Profit from Diverging Monetary Policies

How can a currency trader profit from diverging monetary policies of the major world economies? The United States Federal Reserve finally ended its stimulus program and is expected in the near future to raise interest rates. As noted in Reuters stocks were a bit lower following publication of the Fed minutes.

Stocks were down slightly Wednesday afternoon following minutes from the most recent Federal Reserve meeting as investors weighed expectations of when U.S. interest rates may rise.

Minutes of the U.S. central bank’s Oct. 28-29 meeting, where policymakers decided to finally end their bond-buying stimulus, indicated a debate among policymakers over the outlook for inflation and the economy.

Following the release of the minutes, U.S. short-term interest-rate futures traders were still betting on a first Fed rate hike by September next year.

The point is that raising interest rates may bring stocks down a bit as paying interest on loans a cost of doing business. However, raising interest rates in the USA will drive up the value of the US dollar in relation to other currencies. Not all nations are raising interest rates. In fact, with recession in Japan and another recession threatening in Europe it can be expected that rates will fall in both economies. So, how can a Forex trader profit from diverging monetary policies?

There Is Already Movement

The Federal Reserve and other central banks are in divergence mode and for good reasons. The EU and Japan are in or flirting with recession and the USA is moving further out of economic troubles. The US Federal Reserve is expected to raise interest rates to hold back inflation while Japan and Europe may be forced to open credit even farther with lower rates.

The dollar hit a seven-year high against the yen on Wednesday ahead of Federal Reserve minutes that could shed more light on the divergence in monetary policy between the U.S. central bank and its major global peers.

The yen was on the defensive, falling to a six-year trough against the euro, after Japanese Prime Minister Shinzo Abe postponed a sales tax hike in a move seen as supportive for stock markets but negative for the Japanese currency.
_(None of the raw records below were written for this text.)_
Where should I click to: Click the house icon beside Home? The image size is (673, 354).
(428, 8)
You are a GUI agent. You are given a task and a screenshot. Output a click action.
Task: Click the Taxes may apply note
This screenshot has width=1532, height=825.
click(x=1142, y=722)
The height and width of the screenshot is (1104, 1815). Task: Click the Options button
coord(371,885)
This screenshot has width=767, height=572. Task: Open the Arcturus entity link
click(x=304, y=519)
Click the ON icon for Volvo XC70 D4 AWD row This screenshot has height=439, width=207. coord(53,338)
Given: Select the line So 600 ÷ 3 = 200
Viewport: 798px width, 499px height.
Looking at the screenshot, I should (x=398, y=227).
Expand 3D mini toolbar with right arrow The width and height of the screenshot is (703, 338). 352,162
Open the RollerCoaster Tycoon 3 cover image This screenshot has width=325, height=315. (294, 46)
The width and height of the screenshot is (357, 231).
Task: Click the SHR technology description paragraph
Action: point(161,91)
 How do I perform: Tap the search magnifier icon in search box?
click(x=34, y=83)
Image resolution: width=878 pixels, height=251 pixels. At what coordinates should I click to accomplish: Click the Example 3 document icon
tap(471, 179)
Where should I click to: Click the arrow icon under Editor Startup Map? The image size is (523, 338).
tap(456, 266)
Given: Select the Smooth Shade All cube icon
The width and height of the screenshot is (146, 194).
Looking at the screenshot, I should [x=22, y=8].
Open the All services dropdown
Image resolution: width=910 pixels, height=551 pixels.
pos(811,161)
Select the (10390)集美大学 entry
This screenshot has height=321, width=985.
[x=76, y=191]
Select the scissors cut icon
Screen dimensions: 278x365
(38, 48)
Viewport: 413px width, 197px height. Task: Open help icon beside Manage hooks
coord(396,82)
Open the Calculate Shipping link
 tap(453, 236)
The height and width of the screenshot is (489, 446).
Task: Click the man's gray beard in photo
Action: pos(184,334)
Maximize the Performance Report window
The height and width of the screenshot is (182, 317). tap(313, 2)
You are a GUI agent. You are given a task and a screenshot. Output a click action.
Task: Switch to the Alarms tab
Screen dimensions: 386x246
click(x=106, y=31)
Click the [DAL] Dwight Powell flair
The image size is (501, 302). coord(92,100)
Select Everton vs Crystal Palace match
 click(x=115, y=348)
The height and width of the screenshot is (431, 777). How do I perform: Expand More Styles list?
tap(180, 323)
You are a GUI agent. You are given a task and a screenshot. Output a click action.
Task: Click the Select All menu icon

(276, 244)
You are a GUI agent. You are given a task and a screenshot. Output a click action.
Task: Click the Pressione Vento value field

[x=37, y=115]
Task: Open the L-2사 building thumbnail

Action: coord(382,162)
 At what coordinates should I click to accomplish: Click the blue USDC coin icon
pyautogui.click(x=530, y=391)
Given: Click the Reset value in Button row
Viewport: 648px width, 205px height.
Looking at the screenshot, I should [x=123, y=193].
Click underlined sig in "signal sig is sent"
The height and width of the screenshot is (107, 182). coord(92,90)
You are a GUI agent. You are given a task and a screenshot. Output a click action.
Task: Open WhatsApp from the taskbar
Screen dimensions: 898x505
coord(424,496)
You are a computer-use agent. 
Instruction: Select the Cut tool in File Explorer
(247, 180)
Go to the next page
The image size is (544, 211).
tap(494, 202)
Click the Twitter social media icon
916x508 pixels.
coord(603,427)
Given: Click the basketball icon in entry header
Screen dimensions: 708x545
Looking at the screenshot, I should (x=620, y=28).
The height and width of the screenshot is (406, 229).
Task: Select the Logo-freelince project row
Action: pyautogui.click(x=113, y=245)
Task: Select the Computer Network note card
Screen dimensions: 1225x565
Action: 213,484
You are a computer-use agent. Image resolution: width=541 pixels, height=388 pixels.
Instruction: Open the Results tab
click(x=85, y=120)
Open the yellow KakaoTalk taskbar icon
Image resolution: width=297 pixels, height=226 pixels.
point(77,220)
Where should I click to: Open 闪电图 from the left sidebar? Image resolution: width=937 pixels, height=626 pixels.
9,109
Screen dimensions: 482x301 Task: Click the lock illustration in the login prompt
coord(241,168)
The dollar rose as high as 117.65 yen, its highest level since October 2007, and was last trading at 117.55 yen, up 0.6 percent on the day. The euro was up 0.7 percent at 147.515 yen, its highest since late 2008.

The effects of diverging monetary policies are already being felt. Although the Fed merely ceased buying bonds this last month they are likely soon to start inching up borrowing rates which will in turn drive up the dollar. How to profit from diverging monetary policies may well be to buy dollars and short both Yen and Euros now, before rates actually do go up.

Capital Flow into the USA

As Europe, Japan and China lower interest rates the dollar will go up. Besides simply buying dollars to profit from this rise one can also invest in the USA and US markets prior to the real rally of the dollar. Seeking Alpha has an insightful article about the dollar bull market and global equities.

US has emerged from the great financial crisis in better shape than its developed counterparts and the dollar is set for major bull run.

Evidence shows strong correlation between dollar rallies and outperformance of global equities.

European Healthcare and Pharma sector is one of the best ways to play the theme, given their dollar earnings and stand to benefit when Euro weakens.

After being in the back seat for much of the 2000s, the US dollar is back in action and at multi-year highs against the euro and yen. Improving US economy would push the dollar higher as the Federal Reserve (Fed) looks poised to raise interest rates in 2015. The recent policy divergence of lower rates in eurozone, Japan and China, would lead to more capital allocated to the US markets. Moreover the rising US energy independence would reduce oil imports and shrink global supply of dollars (from lower current account deficits).

There may be several ways to profit from diverging monetary policies. The best way to start is to realize that a stronger dollar is coming and that lots of other currencies and things denominated in those currencies will seem cheap. And, a strong dollar will attract capital and further stimulate the US economy and cause the Fed to further raise interst rates, etc. etc.